(Data items)
+++
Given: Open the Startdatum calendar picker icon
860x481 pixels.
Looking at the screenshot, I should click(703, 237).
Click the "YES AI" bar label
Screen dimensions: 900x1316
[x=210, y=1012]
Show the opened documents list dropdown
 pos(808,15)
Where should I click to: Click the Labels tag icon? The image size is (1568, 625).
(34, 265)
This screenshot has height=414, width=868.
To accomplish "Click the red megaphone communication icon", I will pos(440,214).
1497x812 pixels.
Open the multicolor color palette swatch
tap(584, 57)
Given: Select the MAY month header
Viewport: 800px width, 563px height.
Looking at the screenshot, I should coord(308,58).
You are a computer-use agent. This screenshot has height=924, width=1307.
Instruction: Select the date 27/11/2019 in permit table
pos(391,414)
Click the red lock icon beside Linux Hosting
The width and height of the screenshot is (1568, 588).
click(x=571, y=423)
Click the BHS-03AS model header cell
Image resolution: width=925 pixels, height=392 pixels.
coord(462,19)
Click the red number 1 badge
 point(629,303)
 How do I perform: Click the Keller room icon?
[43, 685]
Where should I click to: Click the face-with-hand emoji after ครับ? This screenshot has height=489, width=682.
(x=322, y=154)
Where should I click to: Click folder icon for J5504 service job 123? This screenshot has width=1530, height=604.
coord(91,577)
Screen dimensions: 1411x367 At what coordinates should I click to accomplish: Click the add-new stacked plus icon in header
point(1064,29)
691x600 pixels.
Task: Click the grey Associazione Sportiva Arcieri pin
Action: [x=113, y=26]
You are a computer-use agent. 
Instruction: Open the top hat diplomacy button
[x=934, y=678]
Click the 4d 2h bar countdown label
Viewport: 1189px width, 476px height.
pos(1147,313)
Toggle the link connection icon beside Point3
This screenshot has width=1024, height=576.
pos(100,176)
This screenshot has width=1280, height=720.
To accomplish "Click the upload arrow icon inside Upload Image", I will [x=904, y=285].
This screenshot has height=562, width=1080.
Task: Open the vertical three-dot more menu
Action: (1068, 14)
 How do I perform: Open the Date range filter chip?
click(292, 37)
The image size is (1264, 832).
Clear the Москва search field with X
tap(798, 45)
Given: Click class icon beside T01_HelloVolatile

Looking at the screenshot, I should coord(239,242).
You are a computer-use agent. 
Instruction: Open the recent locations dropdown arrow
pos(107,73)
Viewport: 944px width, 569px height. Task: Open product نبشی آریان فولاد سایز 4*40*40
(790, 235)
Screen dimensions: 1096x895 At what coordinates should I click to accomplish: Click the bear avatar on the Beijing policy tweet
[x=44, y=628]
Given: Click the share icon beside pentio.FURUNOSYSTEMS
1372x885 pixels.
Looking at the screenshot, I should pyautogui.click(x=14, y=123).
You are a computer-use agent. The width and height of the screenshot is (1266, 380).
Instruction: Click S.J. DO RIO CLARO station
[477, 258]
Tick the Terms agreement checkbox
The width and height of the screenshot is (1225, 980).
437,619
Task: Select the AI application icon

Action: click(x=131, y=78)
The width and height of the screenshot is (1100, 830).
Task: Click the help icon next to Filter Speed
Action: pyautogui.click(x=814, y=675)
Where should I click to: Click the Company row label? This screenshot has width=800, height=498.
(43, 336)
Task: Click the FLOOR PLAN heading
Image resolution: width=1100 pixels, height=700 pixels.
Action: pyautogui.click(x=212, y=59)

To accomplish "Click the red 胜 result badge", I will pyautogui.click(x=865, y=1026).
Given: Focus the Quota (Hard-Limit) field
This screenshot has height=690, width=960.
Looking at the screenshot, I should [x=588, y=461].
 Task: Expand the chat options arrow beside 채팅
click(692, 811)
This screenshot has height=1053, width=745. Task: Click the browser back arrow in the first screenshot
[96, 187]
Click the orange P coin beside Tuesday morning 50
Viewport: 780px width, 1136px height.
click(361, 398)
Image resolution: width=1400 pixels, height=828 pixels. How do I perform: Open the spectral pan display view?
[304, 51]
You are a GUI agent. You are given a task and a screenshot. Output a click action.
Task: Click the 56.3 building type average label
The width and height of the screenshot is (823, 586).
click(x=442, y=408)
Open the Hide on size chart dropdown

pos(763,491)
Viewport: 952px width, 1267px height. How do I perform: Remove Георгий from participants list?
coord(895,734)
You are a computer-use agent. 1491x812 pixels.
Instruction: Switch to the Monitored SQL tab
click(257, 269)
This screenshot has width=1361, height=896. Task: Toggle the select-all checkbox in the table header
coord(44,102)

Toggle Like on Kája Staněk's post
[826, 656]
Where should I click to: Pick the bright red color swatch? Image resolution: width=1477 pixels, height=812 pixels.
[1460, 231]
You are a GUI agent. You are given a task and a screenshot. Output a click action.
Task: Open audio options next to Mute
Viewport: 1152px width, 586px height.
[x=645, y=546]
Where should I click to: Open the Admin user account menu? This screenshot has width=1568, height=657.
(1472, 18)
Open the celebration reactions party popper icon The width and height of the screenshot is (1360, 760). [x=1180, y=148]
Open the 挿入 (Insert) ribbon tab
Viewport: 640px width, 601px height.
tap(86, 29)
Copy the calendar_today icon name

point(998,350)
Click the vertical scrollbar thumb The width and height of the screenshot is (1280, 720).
+++
* _Given task_: Reproduce the items from the beginning through the line containing "Looking at the screenshot, I should coord(308,58).", with both ends included.

* _The reply_:
Given: Open the Startdatum calendar picker icon
860x481 pixels.
Looking at the screenshot, I should click(703, 237).
Click the "YES AI" bar label
Screen dimensions: 900x1316
[x=210, y=1012]
Show the opened documents list dropdown
 pos(808,15)
Where should I click to: Click the Labels tag icon? The image size is (1568, 625).
(34, 265)
This screenshot has height=414, width=868.
To accomplish "Click the red megaphone communication icon", I will pos(440,214).
1497x812 pixels.
Open the multicolor color palette swatch
tap(584, 57)
Given: Select the MAY month header
Viewport: 800px width, 563px height.
Looking at the screenshot, I should coord(308,58).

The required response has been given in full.